Este grupo lleva años presionando a los congresistas para que aprueben una legislación que incluya a las personas adoptadas que se quedaron excluidas de la ley del año 2000. Todos los años se presenta en el Capitolio, pero no pasa. Según Daniel, hay dos motivos principales que frenan su aprobación. Uno es que algunos legisladores recelan de dar la nacionalidad a quienes formen parte del grupo y hayan cometido algún delito (una mínima parte). El otro factor, en su opinión, más extendido entre los congresistas, es la falta de voluntad política y de urgencia de este tema. “Cuando me reunía con miembros del Congreso y su personal para hablar de ello, lo que solía escuchar era: ‘Bueno, entiendo por qué necesitamos hacer esto, pero esta gente nunca será deportada. Esto nunca será un problema real’. Y ahora lo es”, señala.
La mujer que enfrenta la deportación a Irán lleva años pidiendo que la consideren como ella misma se reconoce: estadounidense. Es muy activa en su empeño y ha tocado muchas puertas, desde el Departamento de Estado a representantes, senadores, personal de inmigración… pero no ha conseguido ningún apoyo. A pesar de ello, nunca pensó que enfrentaría la deportación. “Siempre sentí que me dejarían en paz porque nadie me había puesto en proceso de deportación. Y, obviamente, nunca pensé que eso pasaría, porque no soy un delincuente. No infringí la ley. Cuando lo escuché en la televisión, y lo repitieron una y otra vez: ‘Estamos persiguiendo a los delincuentes’; no pensé que me afectaría. No sé qué pasó para que decidieran intentar deportarme”, manifiesta.
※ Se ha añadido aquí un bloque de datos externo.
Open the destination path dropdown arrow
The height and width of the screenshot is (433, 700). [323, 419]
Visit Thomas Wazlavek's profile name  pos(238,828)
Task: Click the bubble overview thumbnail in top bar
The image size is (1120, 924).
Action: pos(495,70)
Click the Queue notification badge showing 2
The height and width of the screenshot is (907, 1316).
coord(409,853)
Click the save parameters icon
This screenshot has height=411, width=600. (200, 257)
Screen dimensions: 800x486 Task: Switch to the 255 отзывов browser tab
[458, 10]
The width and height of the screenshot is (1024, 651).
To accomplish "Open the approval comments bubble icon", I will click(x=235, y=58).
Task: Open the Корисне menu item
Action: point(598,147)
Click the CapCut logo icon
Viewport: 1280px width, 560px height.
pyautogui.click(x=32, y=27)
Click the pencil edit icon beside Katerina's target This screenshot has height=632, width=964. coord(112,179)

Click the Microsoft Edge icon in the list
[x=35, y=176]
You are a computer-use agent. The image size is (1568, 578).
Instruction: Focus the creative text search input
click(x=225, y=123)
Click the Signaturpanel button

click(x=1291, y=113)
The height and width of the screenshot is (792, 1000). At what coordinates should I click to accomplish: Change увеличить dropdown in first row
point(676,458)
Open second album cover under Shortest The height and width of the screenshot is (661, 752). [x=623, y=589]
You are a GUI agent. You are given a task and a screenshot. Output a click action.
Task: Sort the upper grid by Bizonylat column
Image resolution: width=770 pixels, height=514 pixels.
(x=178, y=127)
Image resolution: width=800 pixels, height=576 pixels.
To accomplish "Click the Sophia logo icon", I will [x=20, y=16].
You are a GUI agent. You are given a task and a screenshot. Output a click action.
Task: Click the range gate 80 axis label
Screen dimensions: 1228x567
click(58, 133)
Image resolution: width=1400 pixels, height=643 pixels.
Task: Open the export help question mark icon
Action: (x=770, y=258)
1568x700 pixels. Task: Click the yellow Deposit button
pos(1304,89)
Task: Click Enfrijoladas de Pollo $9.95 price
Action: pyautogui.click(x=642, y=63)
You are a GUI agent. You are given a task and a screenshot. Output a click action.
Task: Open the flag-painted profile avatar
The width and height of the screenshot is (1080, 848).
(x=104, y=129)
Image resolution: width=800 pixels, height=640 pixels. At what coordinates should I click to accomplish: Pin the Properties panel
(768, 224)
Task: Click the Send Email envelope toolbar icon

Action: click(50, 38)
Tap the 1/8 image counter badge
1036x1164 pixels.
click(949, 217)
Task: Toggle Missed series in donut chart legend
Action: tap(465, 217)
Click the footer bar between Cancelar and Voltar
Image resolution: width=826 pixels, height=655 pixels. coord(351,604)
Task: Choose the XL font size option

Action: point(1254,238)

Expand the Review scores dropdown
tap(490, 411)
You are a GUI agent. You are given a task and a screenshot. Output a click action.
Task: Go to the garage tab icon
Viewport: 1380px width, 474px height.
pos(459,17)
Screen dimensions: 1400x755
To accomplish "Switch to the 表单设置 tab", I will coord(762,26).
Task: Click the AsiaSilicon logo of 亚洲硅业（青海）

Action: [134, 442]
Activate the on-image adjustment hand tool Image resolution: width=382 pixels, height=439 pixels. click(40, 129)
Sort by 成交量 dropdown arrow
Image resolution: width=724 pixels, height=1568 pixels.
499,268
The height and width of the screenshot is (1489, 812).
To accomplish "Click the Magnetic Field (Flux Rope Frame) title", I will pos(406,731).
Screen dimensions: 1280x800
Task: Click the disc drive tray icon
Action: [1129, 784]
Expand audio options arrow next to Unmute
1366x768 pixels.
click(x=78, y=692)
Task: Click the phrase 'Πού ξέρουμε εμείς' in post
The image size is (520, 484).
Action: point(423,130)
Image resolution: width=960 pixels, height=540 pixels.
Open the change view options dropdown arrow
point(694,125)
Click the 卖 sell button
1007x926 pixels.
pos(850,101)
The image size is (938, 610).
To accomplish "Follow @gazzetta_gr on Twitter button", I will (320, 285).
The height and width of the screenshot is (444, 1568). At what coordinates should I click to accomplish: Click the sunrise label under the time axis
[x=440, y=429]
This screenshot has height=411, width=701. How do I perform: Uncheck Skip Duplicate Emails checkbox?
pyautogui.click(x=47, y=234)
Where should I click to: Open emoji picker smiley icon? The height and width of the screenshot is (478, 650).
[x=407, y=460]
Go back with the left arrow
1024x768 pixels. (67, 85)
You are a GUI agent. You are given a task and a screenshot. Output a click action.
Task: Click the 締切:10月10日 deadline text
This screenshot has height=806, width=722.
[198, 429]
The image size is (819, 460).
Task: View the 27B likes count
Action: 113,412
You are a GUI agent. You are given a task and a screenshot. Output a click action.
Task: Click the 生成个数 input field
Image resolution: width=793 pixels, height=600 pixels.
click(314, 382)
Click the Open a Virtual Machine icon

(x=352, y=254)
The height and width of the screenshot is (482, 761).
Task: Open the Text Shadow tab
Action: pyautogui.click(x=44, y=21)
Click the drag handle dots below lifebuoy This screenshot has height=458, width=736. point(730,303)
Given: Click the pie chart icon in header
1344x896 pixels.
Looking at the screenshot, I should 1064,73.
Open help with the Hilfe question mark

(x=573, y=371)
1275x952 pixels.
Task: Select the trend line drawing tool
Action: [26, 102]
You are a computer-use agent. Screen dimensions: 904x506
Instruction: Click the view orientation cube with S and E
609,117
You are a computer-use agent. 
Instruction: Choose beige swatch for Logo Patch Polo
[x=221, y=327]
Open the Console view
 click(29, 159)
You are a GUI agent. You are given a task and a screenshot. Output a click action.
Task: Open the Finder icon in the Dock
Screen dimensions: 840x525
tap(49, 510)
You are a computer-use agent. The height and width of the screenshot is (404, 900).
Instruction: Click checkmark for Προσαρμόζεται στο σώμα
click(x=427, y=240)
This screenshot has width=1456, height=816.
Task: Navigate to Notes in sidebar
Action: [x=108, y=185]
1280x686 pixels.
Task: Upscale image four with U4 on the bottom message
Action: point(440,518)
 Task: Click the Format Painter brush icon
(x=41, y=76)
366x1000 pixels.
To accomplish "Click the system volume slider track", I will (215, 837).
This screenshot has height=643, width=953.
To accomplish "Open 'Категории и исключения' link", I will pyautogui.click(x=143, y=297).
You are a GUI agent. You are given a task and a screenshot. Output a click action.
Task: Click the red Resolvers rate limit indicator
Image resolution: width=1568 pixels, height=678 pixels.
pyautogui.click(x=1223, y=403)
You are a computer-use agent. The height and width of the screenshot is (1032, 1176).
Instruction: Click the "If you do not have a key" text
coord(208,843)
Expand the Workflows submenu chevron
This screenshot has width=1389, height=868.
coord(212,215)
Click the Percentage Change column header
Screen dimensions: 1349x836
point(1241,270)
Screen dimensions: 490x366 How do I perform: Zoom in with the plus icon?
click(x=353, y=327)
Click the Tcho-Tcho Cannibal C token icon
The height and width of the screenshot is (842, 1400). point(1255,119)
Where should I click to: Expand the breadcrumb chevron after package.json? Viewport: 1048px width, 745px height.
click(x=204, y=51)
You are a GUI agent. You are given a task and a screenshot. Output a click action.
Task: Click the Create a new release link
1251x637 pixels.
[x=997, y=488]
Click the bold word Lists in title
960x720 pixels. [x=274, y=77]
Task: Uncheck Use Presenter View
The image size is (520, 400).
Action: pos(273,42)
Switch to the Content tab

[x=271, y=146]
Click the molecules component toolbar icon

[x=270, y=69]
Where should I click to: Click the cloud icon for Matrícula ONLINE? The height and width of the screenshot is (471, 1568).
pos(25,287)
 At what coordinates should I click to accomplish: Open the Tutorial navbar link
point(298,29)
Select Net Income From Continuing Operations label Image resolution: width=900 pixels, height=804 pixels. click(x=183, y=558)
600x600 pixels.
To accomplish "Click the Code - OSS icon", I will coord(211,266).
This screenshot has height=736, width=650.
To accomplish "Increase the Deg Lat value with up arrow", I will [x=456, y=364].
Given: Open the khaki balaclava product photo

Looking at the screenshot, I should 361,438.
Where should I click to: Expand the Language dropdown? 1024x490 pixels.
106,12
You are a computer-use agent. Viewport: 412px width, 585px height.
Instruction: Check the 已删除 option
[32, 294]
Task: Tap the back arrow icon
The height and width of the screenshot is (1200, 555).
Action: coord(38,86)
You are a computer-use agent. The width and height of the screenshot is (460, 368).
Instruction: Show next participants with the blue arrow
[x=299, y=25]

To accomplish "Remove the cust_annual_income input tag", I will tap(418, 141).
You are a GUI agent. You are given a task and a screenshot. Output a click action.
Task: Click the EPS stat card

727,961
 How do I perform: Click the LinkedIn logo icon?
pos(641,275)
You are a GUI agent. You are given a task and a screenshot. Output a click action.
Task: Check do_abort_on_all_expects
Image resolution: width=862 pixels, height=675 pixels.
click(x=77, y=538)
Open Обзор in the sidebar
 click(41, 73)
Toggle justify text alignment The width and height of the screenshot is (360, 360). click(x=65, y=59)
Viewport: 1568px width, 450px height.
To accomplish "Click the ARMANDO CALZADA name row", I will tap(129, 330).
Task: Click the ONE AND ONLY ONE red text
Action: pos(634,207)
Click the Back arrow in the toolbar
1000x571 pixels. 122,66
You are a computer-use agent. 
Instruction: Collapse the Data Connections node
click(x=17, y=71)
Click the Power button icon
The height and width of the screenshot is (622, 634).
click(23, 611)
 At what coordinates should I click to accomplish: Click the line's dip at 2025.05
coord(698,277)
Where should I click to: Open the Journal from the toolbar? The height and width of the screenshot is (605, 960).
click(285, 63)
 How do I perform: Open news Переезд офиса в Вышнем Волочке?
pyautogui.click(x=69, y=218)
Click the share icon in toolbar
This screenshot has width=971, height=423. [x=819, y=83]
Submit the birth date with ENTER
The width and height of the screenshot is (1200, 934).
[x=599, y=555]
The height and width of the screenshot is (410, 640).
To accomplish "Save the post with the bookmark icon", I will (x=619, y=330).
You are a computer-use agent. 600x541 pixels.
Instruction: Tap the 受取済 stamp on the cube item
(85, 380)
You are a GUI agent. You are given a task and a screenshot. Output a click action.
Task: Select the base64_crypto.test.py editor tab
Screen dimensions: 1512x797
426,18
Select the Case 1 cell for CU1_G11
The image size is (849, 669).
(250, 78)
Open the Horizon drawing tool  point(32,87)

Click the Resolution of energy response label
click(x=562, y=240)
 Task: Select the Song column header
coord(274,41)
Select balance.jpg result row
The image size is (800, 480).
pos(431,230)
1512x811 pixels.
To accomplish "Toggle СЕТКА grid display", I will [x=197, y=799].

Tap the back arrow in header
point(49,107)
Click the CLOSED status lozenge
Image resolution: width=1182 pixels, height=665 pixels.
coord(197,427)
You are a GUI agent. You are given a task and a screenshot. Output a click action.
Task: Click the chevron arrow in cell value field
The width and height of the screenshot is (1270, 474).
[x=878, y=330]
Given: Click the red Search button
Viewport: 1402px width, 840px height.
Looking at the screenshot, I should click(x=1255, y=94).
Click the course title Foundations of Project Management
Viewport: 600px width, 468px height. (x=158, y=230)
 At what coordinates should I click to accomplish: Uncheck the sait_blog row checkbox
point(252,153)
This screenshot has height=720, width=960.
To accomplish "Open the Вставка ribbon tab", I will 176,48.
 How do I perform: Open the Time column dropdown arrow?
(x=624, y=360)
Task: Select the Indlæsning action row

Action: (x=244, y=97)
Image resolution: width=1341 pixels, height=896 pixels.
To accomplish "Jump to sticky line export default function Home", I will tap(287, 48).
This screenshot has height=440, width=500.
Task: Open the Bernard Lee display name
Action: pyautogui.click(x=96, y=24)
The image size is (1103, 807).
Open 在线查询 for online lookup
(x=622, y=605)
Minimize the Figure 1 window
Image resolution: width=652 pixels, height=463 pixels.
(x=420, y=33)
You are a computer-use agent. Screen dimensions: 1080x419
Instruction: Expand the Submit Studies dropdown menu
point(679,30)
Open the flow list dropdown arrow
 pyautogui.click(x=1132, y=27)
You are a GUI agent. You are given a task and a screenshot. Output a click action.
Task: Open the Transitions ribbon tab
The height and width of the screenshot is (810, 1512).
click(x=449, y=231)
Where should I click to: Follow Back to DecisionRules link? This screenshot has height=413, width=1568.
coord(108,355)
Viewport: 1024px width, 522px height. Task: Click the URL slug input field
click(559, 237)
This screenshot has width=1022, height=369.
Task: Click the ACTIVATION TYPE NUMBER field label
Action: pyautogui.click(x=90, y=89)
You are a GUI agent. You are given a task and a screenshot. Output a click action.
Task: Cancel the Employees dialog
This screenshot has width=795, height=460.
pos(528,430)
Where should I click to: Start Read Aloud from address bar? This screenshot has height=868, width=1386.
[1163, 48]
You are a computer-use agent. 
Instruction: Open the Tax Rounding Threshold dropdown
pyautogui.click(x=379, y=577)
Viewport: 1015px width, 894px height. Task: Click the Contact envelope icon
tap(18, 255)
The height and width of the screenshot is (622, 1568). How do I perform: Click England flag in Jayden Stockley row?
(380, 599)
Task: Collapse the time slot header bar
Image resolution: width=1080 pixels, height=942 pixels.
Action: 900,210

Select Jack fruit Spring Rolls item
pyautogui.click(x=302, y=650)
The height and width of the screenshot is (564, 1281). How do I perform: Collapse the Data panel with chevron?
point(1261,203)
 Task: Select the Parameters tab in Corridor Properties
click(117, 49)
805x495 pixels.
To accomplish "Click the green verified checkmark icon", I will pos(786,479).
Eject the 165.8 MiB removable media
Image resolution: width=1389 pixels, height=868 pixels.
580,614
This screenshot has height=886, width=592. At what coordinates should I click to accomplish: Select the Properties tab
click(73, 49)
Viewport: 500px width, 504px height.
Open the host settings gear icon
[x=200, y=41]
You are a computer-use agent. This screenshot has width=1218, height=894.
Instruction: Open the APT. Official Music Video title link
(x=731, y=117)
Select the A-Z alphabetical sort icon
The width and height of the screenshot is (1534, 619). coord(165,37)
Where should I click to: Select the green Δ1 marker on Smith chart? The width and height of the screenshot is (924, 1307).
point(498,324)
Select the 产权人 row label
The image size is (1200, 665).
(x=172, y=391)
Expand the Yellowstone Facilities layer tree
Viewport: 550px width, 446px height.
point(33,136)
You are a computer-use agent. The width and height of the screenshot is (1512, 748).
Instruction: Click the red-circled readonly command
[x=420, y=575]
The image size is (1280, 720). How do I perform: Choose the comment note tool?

Ya desde la campaña de las elecciones presidenciales de noviembre de 2024 y hasta hoy, cuando ya han pasado 13 meses de su segundo mandato, Trump ha repetido hasta la saciedad que su campaña contra la inmigración se enfoca en los criminales, “lo peor de lo peor”. La realidad es que en los centros de detención del ICE se hacinan personas que nunca han cometido un delito y la mayor parte de los deportados carece de antecedentes legales. En su lista de perseguidos para deportar ahora entran también quienes fueron traídos de niños y vivieron toda su vida como estadounidenses. El grupo más numeroso es de origen coreano, pero hay personas de unos 50 países diferentes.
“Quieren verlo desde la perspectiva de la inmigración, pero, en realidad, se trata de una política de adopción fallida”, subraya Buttons. Ya tiene prevista la primera cita judicial para su caso. El juez ha entendido el riesgo que corre y ha aceptado la petición de que la audiencia se realice de forma virtual. Teme que en las siguientes citas tenga que presentarse en el tribunal, sabiendo que los agentes del ICE acechan las cortes para cazar a los migrantes. “Vine aquí como resultado de la decisión de dos gobiernos de darle un hogar a un huérfano. Y luego este país decidió incumplir sus promesas o no respetar las leyes de adopción. Ese es el mayor problema que la gente debe comprender, que gran parte de la política de adopción es un fracaso”, apunta.